(Source material Opens)
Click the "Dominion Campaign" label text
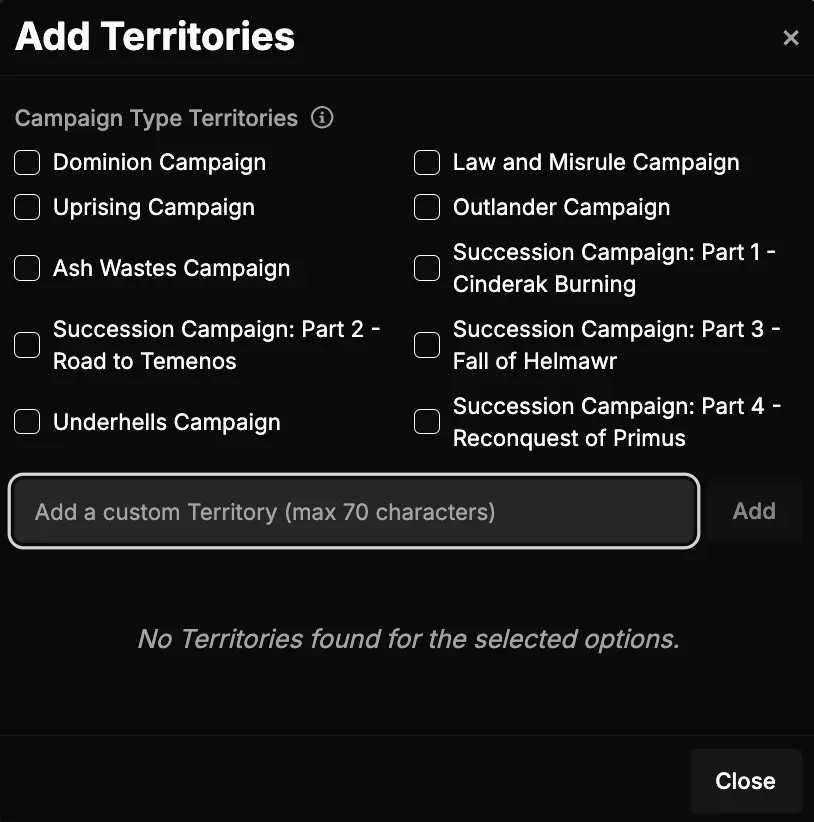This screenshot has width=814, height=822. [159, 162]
(Source material Closes)
(Source material Opens)
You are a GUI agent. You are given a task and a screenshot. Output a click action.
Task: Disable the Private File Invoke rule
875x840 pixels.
(Source material Closes)
**Task**
From the records above, transcribe exactly the run of lines that opens with the line holding "You are a GUI" and closes with the line holding "875x840 pixels.", both included.

**Output for this exercise**
You are a GUI agent. You are given a task and a screenshot. Output a click action.
Task: Disable the Private File Invoke rule
875x840 pixels.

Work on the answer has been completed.